#### [Required task 1]
Render the records between the line containing "This screenshot has width=847, height=633." and the line containing "Collapse AssetManager.Decrypt arrow", inclusive, as a Markdown table with the columns Row and Line, leaving out blank lines.

Got to hang out with him for a while after we all got kicked out, and that was cool.

When we were heading back to the Convention Center from Starbucks, there were two protestors standing out in front heckling a bunch of Congressional candidate volunteers who were waiting in line.

Spent a decent amount of time standing outside watching the back-and-forth, because it was so over-the-top that it was just kind of ridiculous and fun.

While I tweeted about these guys a bunch during the waiting period from my personal account, some of my favorite parts had to be these two sound clips I managed to snag:

Particularly the second one where he offered to be an executioner? Like. Holy shit dude. It was 9:30 a.m. and he was going so hard.

Most of what I had gathered from other reporters at this point suggested that Obama’s visit to Anaheim was very last minute. Almost nobody was prepared for it and even the staff at the event seemed disheveled and caught off-guard. Hell, one guy basically told me it was going to be a shitshow when I asked how the whole thing was going to go down.

I’m theorizing that perhaps one of the reasons for that unexpected nature in this event was to try and mitigate protests. Like yeah two guys managed to show up to yell at everyone about every cliché in the book, but there was clearly no big organized response to Obama’s visit.

#### [Data for locating words and elements]
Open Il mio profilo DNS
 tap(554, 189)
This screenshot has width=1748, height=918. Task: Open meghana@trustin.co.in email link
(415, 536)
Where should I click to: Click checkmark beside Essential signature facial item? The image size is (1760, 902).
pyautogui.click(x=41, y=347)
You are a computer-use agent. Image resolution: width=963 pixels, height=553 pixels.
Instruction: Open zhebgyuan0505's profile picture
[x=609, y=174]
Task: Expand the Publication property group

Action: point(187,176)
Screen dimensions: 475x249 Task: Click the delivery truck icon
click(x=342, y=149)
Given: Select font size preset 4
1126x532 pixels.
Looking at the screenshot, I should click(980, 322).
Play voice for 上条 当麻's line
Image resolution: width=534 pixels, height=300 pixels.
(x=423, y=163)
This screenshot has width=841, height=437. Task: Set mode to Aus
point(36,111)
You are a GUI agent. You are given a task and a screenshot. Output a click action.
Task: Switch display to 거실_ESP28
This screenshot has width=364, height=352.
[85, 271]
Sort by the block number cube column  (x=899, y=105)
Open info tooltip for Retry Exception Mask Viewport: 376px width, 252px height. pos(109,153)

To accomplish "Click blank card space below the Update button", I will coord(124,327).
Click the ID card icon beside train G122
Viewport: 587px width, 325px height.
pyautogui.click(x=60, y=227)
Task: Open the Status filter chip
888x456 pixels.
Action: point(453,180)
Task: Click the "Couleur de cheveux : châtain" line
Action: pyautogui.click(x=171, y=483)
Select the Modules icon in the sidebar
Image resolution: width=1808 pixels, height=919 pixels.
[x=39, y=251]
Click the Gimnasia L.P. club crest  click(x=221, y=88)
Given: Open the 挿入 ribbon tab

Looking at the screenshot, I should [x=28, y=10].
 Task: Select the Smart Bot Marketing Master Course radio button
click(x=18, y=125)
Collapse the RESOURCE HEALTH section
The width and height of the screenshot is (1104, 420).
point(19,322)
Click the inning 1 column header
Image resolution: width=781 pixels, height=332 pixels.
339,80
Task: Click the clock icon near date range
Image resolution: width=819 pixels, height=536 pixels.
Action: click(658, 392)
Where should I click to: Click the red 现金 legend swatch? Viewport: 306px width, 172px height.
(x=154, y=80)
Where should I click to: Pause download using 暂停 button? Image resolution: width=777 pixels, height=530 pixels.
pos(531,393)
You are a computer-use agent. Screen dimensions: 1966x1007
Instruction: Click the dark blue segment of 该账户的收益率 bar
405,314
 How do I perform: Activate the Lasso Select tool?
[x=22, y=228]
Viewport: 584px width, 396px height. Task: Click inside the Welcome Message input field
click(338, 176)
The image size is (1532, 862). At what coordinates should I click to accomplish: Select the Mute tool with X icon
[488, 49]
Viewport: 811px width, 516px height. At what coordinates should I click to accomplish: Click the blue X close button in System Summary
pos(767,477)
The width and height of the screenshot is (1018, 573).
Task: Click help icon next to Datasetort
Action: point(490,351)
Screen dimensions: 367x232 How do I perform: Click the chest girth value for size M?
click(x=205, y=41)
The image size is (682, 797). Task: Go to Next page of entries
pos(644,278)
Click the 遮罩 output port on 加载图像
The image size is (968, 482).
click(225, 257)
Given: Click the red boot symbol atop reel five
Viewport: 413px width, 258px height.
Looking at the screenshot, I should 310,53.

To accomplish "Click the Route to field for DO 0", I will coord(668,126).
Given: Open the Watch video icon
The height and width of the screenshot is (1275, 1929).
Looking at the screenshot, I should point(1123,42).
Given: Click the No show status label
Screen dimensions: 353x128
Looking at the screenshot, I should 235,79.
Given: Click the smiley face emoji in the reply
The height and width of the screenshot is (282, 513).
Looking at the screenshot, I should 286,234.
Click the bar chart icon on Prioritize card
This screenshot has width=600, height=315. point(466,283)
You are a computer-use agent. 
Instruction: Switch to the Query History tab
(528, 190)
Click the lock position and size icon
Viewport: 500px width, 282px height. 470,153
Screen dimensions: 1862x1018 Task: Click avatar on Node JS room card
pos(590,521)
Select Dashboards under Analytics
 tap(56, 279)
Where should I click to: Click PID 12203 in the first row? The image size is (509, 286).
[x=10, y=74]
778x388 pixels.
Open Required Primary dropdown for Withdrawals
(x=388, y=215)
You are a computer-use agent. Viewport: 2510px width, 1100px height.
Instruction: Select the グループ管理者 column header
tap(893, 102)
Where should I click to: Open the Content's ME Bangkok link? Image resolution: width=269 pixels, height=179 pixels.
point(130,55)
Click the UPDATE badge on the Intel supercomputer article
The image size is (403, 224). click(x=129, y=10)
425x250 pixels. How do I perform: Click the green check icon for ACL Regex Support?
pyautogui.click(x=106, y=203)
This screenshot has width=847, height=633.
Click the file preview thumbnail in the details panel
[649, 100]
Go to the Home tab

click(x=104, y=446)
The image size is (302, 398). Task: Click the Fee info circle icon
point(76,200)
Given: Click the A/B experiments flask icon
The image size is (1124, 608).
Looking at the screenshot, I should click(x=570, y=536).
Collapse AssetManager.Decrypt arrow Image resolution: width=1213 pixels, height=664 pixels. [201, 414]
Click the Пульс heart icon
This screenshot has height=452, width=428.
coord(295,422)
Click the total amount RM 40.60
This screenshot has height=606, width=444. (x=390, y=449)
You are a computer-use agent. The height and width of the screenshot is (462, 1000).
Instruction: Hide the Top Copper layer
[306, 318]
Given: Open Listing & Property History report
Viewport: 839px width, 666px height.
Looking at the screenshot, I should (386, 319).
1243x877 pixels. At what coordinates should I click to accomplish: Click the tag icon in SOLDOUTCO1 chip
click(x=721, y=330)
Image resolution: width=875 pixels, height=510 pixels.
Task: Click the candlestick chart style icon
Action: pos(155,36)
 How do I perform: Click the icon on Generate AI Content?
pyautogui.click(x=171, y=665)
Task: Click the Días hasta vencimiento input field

#### [Required task 2]
In the account of Obama's visit to Anaheim, what time was it when the protestor offered to be an executioner?

#### [Expected output 1]
| Row | Line |
|---|---|
| 1 | This screenshot has width=847, height=633. |
| 2 | Click the file preview thumbnail in the details panel |
| 3 | [649, 100] |
| 4 | Go to the Home tab |
| 5 | click(x=104, y=446) |
| 6 | The image size is (302, 398). Task: Click the Fee info circle icon |
| 7 | point(76,200) |
| 8 | Given: Click the A/B experiments flask icon |
| 9 | The image size is (1124, 608). |
| 10 | Looking at the screenshot, I should click(x=570, y=536). |
| 11 | Collapse AssetManager.Decrypt arrow Image resolution: width=1213 pixels, height=664 pixels. [201, 414] |

#### [Expected output 2]
It was 9:30 a.m.